震える手でスマホをしまい、智紀は前だけを見たまま、終電が来るのを待った。

車両がホームに入ってきたとき、子どもの声がもう一度響いた。

「そっちじゃ、帰れないよ」

けれど、智紀は乗った。ドアが閉まり、電車は滑るように発車した。

車内には、他に誰もいなかった。

ひと駅、ふた駅と過ぎていく。だが、どこかおかしい。駅の名前が表示されない。車内アナウンスもない。外の景色も、ずっと真っ暗なままだ。
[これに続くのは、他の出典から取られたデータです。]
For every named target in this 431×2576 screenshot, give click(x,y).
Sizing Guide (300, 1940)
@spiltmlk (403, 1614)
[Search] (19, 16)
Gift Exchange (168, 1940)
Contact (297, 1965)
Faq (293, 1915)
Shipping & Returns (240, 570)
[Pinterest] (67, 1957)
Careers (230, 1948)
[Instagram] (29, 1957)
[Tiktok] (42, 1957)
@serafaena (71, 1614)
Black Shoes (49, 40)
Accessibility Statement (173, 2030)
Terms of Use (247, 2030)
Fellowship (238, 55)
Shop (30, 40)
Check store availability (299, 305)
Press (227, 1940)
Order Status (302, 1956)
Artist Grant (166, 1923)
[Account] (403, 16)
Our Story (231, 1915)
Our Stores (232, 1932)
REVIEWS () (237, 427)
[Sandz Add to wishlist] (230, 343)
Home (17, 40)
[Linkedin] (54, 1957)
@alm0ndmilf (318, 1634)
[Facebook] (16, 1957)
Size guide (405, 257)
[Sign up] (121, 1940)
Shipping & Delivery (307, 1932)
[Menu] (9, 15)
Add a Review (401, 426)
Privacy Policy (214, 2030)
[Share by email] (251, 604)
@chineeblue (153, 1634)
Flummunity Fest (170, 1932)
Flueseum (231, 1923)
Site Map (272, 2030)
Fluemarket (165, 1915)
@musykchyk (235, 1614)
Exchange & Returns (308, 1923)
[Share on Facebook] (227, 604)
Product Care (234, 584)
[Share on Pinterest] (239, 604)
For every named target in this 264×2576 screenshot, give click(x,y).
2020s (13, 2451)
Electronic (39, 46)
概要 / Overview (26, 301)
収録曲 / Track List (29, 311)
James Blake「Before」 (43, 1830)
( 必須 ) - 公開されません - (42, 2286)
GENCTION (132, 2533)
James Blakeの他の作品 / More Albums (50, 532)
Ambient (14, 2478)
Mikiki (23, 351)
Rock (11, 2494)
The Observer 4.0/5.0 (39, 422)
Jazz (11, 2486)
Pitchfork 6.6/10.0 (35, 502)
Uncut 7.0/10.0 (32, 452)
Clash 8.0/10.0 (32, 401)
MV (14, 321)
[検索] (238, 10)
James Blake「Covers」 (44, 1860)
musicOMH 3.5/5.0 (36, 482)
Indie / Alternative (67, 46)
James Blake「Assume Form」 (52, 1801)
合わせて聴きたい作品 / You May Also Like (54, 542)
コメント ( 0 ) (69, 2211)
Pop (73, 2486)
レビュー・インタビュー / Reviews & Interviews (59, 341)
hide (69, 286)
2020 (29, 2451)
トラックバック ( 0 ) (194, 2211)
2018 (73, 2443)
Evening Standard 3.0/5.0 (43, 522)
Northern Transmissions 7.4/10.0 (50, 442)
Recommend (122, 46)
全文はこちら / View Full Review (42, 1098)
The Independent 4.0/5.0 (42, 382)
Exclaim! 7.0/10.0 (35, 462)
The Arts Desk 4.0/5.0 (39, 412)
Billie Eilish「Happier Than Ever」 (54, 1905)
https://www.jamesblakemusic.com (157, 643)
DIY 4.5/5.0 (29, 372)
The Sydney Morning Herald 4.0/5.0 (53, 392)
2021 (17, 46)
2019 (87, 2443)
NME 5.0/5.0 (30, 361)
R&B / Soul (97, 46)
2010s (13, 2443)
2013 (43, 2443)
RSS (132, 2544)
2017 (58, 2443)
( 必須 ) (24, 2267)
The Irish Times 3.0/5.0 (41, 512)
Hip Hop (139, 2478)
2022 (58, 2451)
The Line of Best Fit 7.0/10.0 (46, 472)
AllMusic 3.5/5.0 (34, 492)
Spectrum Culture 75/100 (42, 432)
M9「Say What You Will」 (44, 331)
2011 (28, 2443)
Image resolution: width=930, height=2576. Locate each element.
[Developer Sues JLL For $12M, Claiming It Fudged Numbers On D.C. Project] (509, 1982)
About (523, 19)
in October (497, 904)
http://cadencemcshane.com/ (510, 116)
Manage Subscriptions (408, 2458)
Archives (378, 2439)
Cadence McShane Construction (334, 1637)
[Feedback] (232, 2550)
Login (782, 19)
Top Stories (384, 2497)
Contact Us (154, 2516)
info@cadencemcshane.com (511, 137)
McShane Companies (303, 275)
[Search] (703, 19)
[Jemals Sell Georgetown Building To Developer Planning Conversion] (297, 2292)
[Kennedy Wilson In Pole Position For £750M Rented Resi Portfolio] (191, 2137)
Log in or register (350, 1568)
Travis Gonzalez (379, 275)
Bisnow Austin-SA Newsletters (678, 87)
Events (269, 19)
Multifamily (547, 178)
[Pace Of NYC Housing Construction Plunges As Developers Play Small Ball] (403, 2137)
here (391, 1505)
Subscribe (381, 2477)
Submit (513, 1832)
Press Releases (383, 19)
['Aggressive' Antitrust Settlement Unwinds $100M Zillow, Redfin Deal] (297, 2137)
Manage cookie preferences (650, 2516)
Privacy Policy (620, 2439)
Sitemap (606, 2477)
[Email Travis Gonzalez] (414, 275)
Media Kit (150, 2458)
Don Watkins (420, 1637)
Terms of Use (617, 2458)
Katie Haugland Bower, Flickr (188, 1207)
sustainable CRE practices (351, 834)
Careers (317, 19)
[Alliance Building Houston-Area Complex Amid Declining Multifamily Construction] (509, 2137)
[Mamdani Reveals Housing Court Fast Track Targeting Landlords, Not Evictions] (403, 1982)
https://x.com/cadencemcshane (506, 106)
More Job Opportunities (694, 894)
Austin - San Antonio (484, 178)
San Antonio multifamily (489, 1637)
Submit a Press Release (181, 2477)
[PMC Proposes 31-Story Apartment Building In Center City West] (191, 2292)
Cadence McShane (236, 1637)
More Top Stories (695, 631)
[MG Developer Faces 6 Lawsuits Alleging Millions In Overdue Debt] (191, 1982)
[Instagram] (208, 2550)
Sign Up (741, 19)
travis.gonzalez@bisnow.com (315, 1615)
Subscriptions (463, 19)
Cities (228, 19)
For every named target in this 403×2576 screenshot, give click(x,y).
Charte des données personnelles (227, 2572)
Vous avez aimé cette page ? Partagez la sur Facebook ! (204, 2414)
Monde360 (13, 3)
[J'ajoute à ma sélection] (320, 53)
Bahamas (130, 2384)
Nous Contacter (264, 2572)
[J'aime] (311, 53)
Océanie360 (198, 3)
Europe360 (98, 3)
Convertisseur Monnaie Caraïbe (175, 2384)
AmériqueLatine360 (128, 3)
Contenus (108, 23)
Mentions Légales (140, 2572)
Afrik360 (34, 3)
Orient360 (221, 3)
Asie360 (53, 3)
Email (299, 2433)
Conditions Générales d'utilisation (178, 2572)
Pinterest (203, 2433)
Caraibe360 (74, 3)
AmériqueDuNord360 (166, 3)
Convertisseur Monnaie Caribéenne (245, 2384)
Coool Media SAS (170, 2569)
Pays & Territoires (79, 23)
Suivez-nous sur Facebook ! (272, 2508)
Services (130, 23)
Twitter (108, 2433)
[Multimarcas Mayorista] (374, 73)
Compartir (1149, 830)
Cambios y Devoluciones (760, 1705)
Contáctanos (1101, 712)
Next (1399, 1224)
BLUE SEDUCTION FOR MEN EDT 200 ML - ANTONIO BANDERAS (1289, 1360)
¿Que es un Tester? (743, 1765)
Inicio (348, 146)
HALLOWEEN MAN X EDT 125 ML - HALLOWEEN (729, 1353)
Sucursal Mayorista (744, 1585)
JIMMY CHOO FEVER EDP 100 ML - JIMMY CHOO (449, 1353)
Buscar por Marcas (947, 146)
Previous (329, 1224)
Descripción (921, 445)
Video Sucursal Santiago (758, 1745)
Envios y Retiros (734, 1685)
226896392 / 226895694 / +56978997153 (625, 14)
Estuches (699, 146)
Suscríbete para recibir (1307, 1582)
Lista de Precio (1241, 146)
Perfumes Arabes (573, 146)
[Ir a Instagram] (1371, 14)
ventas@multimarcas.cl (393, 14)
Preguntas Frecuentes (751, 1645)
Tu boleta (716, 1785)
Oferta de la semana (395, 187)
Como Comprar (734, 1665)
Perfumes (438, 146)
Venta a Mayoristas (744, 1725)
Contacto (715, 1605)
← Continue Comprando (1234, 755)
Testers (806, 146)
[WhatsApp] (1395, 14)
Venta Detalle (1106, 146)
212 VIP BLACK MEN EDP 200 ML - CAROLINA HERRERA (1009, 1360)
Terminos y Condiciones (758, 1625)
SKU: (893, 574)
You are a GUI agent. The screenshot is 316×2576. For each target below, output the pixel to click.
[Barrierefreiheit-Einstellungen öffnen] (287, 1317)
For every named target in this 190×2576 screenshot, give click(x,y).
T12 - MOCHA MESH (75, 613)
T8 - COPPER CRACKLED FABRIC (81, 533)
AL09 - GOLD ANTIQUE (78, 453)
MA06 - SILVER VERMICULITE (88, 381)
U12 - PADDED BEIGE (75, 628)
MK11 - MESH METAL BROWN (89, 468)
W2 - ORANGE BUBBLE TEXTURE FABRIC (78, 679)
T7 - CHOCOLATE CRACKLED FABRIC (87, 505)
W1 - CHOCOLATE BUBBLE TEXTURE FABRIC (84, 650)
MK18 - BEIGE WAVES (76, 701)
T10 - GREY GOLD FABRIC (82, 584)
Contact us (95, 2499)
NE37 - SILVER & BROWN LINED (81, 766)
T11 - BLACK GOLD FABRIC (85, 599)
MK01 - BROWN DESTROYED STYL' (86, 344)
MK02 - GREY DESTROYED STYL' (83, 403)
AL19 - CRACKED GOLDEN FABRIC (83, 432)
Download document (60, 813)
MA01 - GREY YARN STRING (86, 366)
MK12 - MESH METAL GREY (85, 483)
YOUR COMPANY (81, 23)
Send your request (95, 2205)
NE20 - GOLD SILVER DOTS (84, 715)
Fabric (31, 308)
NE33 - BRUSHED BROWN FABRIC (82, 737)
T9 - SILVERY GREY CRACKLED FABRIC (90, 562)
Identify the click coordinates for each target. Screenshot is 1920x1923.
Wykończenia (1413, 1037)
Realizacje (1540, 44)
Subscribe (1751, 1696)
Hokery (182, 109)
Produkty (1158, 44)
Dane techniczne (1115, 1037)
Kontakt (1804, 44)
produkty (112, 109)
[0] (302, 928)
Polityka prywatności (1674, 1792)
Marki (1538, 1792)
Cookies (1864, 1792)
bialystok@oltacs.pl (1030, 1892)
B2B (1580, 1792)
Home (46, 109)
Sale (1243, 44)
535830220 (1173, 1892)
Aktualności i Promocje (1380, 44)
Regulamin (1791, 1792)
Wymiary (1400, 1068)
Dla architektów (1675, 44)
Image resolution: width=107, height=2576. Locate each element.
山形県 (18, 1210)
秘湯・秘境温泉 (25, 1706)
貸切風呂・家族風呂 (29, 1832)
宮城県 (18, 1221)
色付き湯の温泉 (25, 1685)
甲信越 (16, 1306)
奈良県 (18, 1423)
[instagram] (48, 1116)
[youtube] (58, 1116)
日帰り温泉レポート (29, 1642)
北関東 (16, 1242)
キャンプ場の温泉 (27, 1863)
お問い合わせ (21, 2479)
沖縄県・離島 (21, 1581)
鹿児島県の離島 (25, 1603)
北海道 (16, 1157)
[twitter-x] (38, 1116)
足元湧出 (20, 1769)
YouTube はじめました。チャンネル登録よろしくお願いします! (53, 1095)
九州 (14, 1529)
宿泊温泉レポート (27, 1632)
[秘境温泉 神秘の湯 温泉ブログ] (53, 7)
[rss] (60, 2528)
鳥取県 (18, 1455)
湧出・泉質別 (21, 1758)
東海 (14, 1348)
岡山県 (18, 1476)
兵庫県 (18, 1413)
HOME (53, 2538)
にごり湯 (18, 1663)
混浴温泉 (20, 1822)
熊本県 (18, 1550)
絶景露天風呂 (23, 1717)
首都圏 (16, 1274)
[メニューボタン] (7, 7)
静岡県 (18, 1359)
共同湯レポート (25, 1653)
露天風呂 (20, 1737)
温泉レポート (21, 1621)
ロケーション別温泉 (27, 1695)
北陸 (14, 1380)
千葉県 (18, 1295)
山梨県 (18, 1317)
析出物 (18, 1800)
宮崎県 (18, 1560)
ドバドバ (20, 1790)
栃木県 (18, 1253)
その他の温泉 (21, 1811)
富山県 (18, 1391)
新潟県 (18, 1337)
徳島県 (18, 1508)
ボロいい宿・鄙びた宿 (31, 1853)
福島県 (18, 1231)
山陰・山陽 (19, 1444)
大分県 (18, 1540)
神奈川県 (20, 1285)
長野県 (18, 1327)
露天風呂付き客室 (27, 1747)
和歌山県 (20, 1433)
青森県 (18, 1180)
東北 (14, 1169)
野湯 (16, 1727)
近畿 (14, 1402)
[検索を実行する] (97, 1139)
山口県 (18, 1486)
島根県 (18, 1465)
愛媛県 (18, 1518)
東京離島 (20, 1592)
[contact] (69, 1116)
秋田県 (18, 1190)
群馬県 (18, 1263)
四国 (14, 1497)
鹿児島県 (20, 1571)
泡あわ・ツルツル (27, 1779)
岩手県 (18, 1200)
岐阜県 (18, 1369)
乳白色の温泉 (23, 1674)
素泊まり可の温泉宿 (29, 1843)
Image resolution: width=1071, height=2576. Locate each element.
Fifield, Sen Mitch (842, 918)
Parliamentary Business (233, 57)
スマホを見ると、圏外。時刻も、ずっと0:48のまま、動かない。

背後で、小さな手が肩に触れた。

反射的に振り向いた智紀は、ようやく「それ」の顔を見た。

それは、顔ではなかった。

どこにも目も鼻も口もなく、ただぽっかりと、深い穴が空いていた。

智紀が最後に見たのは、その穴の奥で蠢く、無数の手だった。

次の日、○○線の始発が遅延した。

理由は、「車両点検のため」。

そして誰も、智紀という名の学生が昨夜あの駅にいたことを覚えていなかった。駅員も、防犯カメラも、記録には何も残っていなかった。まるで――最初から存在しなかったかのように。